→ **What this task involves**
Update the data below by replacing every occurrence of "GUI agent" with "desktop agent" and leaving everything else unchanged.

→ **Extracted material**
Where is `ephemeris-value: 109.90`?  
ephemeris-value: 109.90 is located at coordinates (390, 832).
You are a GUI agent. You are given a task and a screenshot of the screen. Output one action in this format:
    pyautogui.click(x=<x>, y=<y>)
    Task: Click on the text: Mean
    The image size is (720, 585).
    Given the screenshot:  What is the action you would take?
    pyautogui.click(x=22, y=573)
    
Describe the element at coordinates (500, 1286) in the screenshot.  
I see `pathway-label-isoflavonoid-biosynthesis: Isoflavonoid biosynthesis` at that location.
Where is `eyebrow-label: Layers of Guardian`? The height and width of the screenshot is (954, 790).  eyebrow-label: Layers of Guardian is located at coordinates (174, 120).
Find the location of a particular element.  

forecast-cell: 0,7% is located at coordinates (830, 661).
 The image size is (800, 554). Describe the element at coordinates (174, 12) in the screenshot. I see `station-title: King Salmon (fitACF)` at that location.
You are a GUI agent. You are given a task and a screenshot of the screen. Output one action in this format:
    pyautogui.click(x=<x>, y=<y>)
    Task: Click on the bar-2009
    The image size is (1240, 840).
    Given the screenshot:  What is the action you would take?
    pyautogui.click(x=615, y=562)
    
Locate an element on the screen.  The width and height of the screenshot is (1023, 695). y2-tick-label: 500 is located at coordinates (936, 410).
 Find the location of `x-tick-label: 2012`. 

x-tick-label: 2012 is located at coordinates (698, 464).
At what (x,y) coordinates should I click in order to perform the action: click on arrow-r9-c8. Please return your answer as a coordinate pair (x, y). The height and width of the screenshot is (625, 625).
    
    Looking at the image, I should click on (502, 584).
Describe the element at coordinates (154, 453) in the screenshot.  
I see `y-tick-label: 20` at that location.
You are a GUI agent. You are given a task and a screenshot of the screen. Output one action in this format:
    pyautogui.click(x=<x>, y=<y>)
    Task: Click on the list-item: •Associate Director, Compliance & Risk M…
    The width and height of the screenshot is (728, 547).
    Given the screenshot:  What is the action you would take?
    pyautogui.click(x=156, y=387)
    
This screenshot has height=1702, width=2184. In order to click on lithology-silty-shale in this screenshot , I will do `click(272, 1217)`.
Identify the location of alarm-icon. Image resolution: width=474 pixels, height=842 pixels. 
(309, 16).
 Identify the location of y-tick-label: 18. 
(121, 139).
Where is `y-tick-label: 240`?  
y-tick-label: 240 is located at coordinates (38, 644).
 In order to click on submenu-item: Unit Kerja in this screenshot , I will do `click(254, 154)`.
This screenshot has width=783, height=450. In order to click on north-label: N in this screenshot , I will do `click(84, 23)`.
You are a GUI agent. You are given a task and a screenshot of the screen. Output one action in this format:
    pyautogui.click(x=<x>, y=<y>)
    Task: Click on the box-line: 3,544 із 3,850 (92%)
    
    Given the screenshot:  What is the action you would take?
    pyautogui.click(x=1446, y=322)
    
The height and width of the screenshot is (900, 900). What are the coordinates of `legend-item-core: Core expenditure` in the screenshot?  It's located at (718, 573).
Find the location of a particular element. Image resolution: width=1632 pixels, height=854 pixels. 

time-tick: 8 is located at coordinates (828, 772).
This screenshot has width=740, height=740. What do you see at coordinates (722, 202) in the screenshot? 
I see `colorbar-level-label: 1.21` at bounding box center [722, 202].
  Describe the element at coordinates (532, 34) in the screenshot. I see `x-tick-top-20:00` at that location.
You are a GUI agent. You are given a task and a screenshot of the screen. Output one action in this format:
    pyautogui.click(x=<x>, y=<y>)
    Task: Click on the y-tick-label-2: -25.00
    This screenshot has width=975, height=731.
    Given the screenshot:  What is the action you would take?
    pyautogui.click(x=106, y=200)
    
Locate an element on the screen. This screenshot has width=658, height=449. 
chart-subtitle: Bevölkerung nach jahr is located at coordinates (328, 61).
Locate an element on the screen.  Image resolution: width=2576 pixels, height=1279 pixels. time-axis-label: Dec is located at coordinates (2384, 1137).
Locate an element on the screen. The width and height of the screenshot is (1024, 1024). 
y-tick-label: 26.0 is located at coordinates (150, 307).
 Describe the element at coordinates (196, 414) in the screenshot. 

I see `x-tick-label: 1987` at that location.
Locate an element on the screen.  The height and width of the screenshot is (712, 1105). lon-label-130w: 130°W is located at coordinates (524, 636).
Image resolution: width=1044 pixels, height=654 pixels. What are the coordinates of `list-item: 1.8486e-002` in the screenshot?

→ **Task solution**
Where is `ephemeris-value: 109.90`?  
ephemeris-value: 109.90 is located at coordinates (390, 832).
You are a desktop agent. You are given a task and a screenshot of the screen. Output one action in this format:
    pyautogui.click(x=<x>, y=<y>)
    Task: Click on the text: Mean
    The image size is (720, 585).
    Given the screenshot:  What is the action you would take?
    pyautogui.click(x=22, y=573)
    
Describe the element at coordinates (500, 1286) in the screenshot.  
I see `pathway-label-isoflavonoid-biosynthesis: Isoflavonoid biosynthesis` at that location.
Where is `eyebrow-label: Layers of Guardian`? The height and width of the screenshot is (954, 790).  eyebrow-label: Layers of Guardian is located at coordinates (174, 120).
Find the location of a particular element.  

forecast-cell: 0,7% is located at coordinates (830, 661).
 The image size is (800, 554). Describe the element at coordinates (174, 12) in the screenshot. I see `station-title: King Salmon (fitACF)` at that location.
You are a desktop agent. You are given a task and a screenshot of the screen. Output one action in this format:
    pyautogui.click(x=<x>, y=<y>)
    Task: Click on the bar-2009
    The image size is (1240, 840).
    Given the screenshot:  What is the action you would take?
    pyautogui.click(x=615, y=562)
    
Locate an element on the screen.  The width and height of the screenshot is (1023, 695). y2-tick-label: 500 is located at coordinates (936, 410).
 Find the location of `x-tick-label: 2012`. 

x-tick-label: 2012 is located at coordinates (698, 464).
At what (x,y) coordinates should I click in order to perform the action: click on arrow-r9-c8. Please return your answer as a coordinate pair (x, y). The height and width of the screenshot is (625, 625).
    
    Looking at the image, I should click on (502, 584).
Describe the element at coordinates (154, 453) in the screenshot.  
I see `y-tick-label: 20` at that location.
You are a desktop agent. You are given a task and a screenshot of the screen. Output one action in this format:
    pyautogui.click(x=<x>, y=<y>)
    Task: Click on the list-item: •Associate Director, Compliance & Risk M…
    The width and height of the screenshot is (728, 547).
    Given the screenshot:  What is the action you would take?
    pyautogui.click(x=156, y=387)
    
This screenshot has height=1702, width=2184. In order to click on lithology-silty-shale in this screenshot , I will do `click(272, 1217)`.
Identify the location of alarm-icon. Image resolution: width=474 pixels, height=842 pixels. 
(309, 16).
 Identify the location of y-tick-label: 18. 
(121, 139).
Where is `y-tick-label: 240`?  
y-tick-label: 240 is located at coordinates (38, 644).
 In order to click on submenu-item: Unit Kerja in this screenshot , I will do `click(254, 154)`.
This screenshot has width=783, height=450. In order to click on north-label: N in this screenshot , I will do `click(84, 23)`.
You are a desktop agent. You are given a task and a screenshot of the screen. Output one action in this format:
    pyautogui.click(x=<x>, y=<y>)
    Task: Click on the box-line: 3,544 із 3,850 (92%)
    
    Given the screenshot:  What is the action you would take?
    pyautogui.click(x=1446, y=322)
    
The height and width of the screenshot is (900, 900). What are the coordinates of `legend-item-core: Core expenditure` in the screenshot?  It's located at (718, 573).
Find the location of a particular element. Image resolution: width=1632 pixels, height=854 pixels. 

time-tick: 8 is located at coordinates (828, 772).
This screenshot has width=740, height=740. What do you see at coordinates (722, 202) in the screenshot? 
I see `colorbar-level-label: 1.21` at bounding box center [722, 202].
  Describe the element at coordinates (532, 34) in the screenshot. I see `x-tick-top-20:00` at that location.
You are a desktop agent. You are given a task and a screenshot of the screen. Output one action in this format:
    pyautogui.click(x=<x>, y=<y>)
    Task: Click on the y-tick-label-2: -25.00
    This screenshot has width=975, height=731.
    Given the screenshot:  What is the action you would take?
    pyautogui.click(x=106, y=200)
    
Locate an element on the screen. This screenshot has width=658, height=449. 
chart-subtitle: Bevölkerung nach jahr is located at coordinates (328, 61).
Locate an element on the screen.  Image resolution: width=2576 pixels, height=1279 pixels. time-axis-label: Dec is located at coordinates (2384, 1137).
Locate an element on the screen. The width and height of the screenshot is (1024, 1024). 
y-tick-label: 26.0 is located at coordinates (150, 307).
 Describe the element at coordinates (196, 414) in the screenshot. 

I see `x-tick-label: 1987` at that location.
Locate an element on the screen.  The height and width of the screenshot is (712, 1105). lon-label-130w: 130°W is located at coordinates (524, 636).
Image resolution: width=1044 pixels, height=654 pixels. What are the coordinates of `list-item: 1.8486e-002` in the screenshot?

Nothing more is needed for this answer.